Research output: Contribution to journalArticlepeer-review


SETTING: The immunological mechanisms that lead to the control of Mycobacterium tuberculosis infection are not well known. OBJECTIVE: To study the role of lymphocyte subsets and co-stimulatory molecules in M. tuberculosis infection. DESIGN: In 35 patients with pulmonary tuberculosis (PTB) and their contacts, 29 persons with tuberculin skin test conversion (TSTC) and 20 healthy individuals with negative tuberculin skin test (NTST), we studied T-lymphocyte subsets (CD3, CD4, CD8, αβTCR and γδTCR), B-cells, monocytes and co-stimulatory molecules CD28 and CD86 in peripheral blood. The results were analysed at univariate and multivariate level through discriminant analysis.
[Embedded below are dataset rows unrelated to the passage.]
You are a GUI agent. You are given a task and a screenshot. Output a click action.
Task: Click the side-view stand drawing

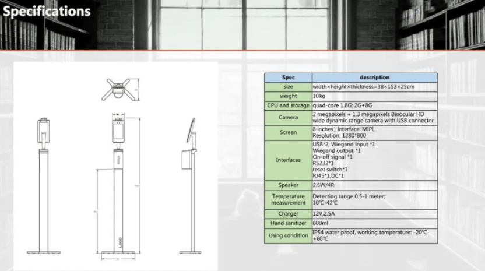191,186
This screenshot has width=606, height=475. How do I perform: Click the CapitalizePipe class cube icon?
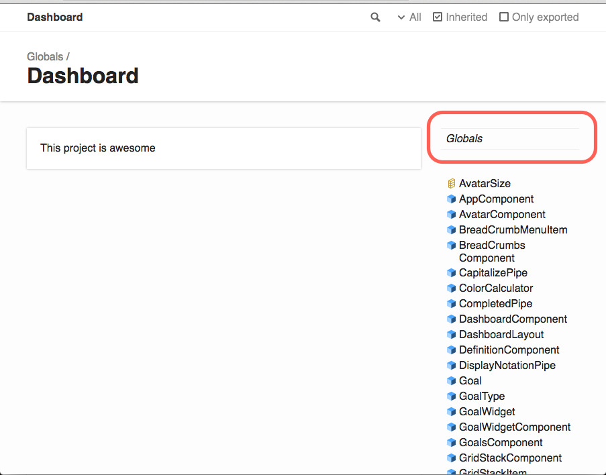coord(451,273)
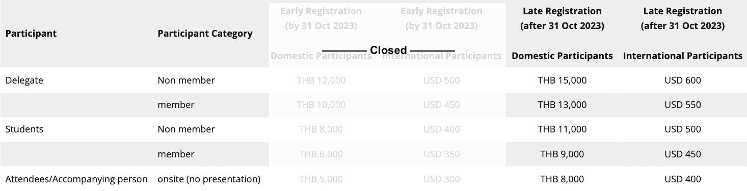Select Late Registration International Participants header
Viewport: 747px width, 191px height.
click(682, 34)
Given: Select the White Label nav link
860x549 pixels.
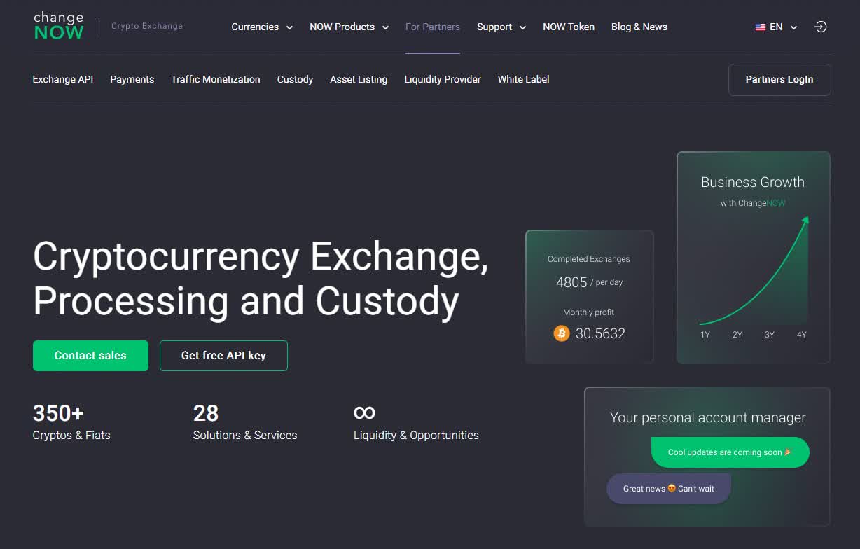Looking at the screenshot, I should coord(523,79).
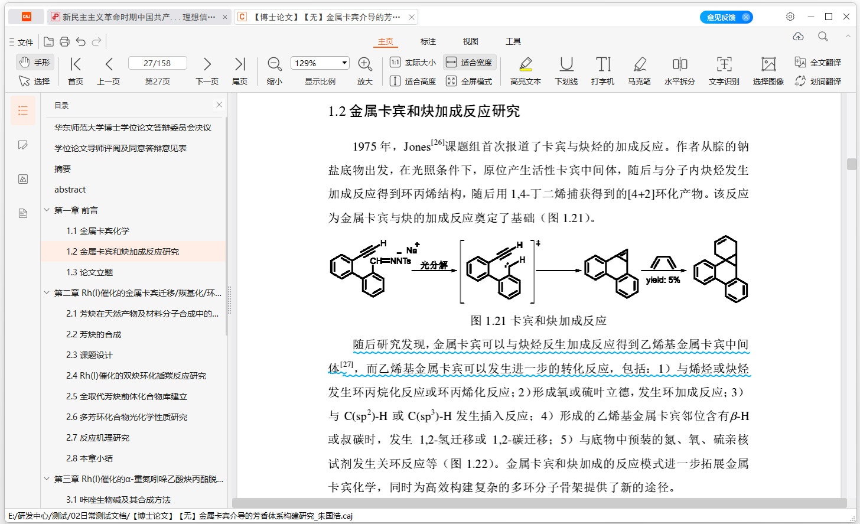Click the page number input field
This screenshot has width=860, height=524.
coord(157,63)
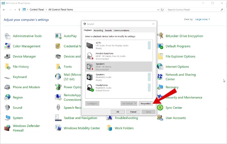
Task: Expand the address bar history dropdown
Action: (158, 10)
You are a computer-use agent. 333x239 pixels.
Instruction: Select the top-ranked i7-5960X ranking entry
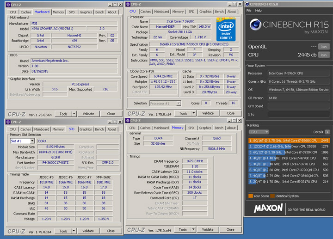pyautogui.click(x=288, y=140)
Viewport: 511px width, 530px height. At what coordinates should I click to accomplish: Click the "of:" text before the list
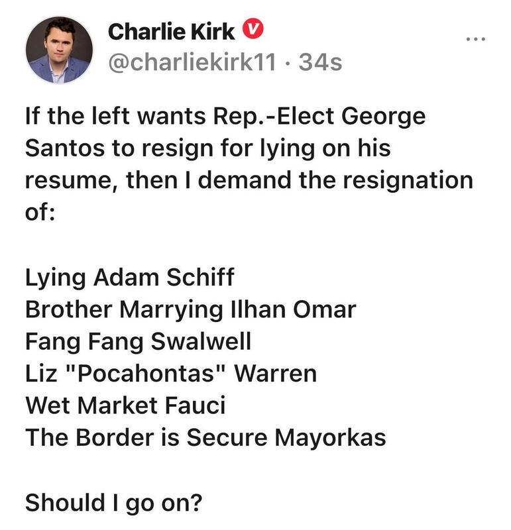40,213
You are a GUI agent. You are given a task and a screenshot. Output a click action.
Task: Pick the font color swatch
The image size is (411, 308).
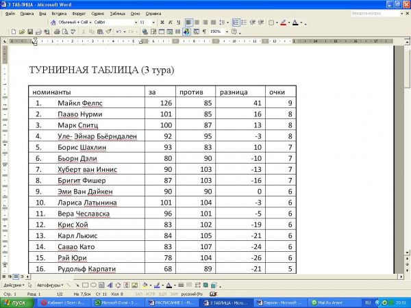295,23
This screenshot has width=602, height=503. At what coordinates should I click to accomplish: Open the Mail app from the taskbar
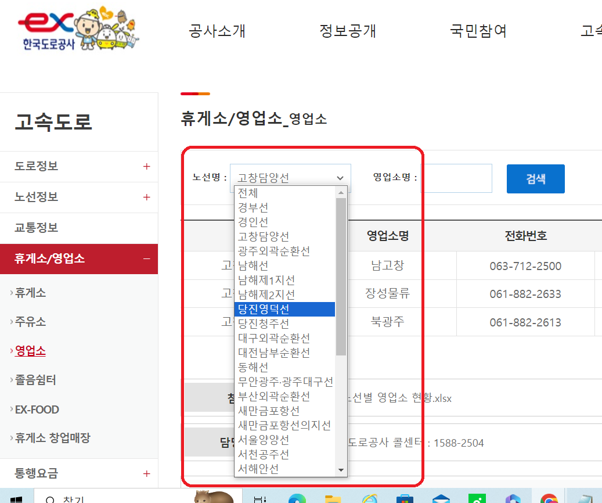tap(441, 498)
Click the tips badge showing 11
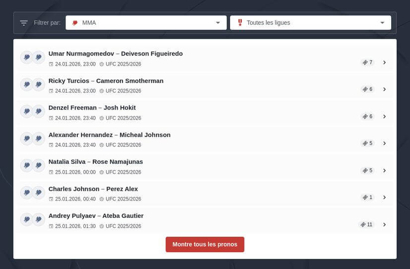 366,224
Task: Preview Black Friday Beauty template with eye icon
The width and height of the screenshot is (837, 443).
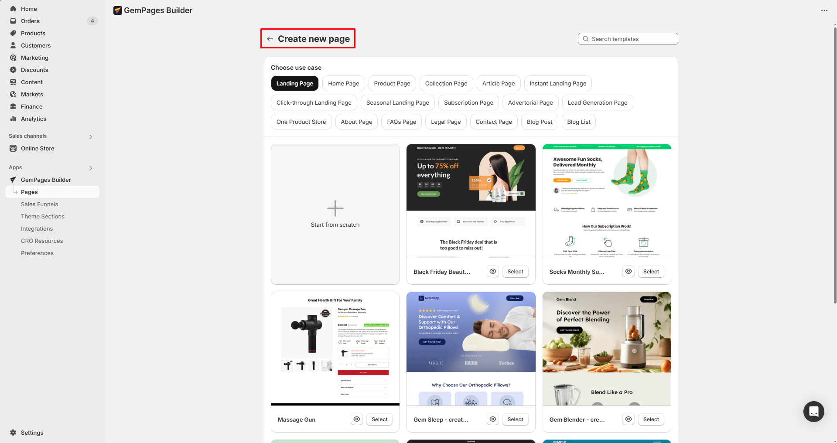Action: [x=492, y=271]
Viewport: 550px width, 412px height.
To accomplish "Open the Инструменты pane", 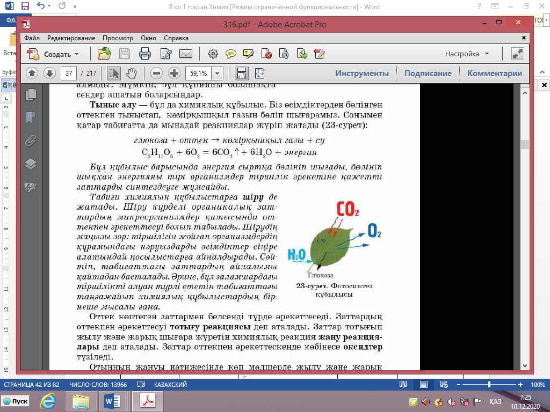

RESULTS: At univariate level, compared with TSTC and NTST, PTB patients presented a decrease in CD4+ T-cells (P = 0.002), and B-cells (P = 0. 02 and 0.001, respectively). With regard to NTST subjects, PTB patients also showed a decrease in the percentage of CD86+ monocytes (P = 0.02) and an increase in the percentage of CD86+ B-lymphocytes (P = 0.02). At multivariate level, CD4+ T-lymphocytes showed statistical differences between PTB and TSTC subjects (P = 0.001). B-lymphocytes were discriminant between PTB and NTST (P < 0.001) and between TSTC and NTST individuals (P = 0.01). CONCLUSION: The number of total CD4+ T-cells is the best discriminant parameter for distinguishing between disease and infection, whereas the B-cell count is the best between healthy and infected individuals.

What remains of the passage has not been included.